The answer, he says, can be found in one of the play’s central themes: the search for identity. “All the characters are asking that question,” he says. “Who are they today and who do they want to be? Am I the person who I want to be? Did I dream of being something else?”
In some ways, they are questions that Hébert is answering for himself. The Silver Spring resident wanted to be an actor since his childhood in Kenosha, Wisconsin. “I was drawn to it,” he says. “I was the typical kid running around the neighborhood dressed like Zorro, and I was the one directing everyone else. I didn’t see a professional play until college. I was just this oddity. It’s just what I wanted to do.”

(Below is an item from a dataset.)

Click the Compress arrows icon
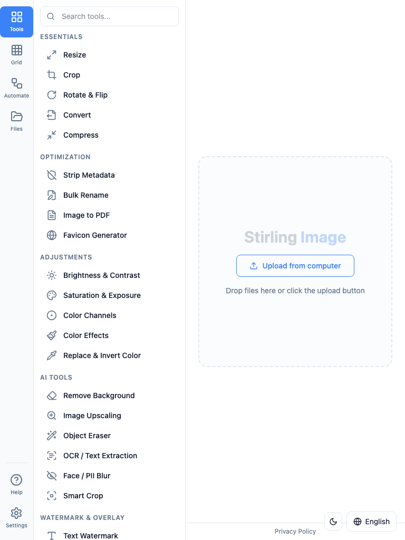Screen dimensions: 405x540 point(52,135)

Hébert studied theater at the University of Wisconsin-Milwaukee, and got his master’s degree in acting at the University of Washington in Seattle. He also performed in many productions while attending college and graduate school. He moved to Maryland in 1986 after landing a job teaching acting and directing at the University of Maryland, where he remains a faculty professor. It’s also where he started directing.
“I became a director by default when I took the job at the University of Maryland,” he says. “Part of the requirement was that you had to direct plays.”
A professional actor for 30 years, Hébert found a home in the Washington, D.C., theater community, where he’s also found support and inclusiveness, as opposed to the cutthroat competitiveness of a theater mecca such as New York City. “This was the right place for me,” he says. “I’ve never regretted it.”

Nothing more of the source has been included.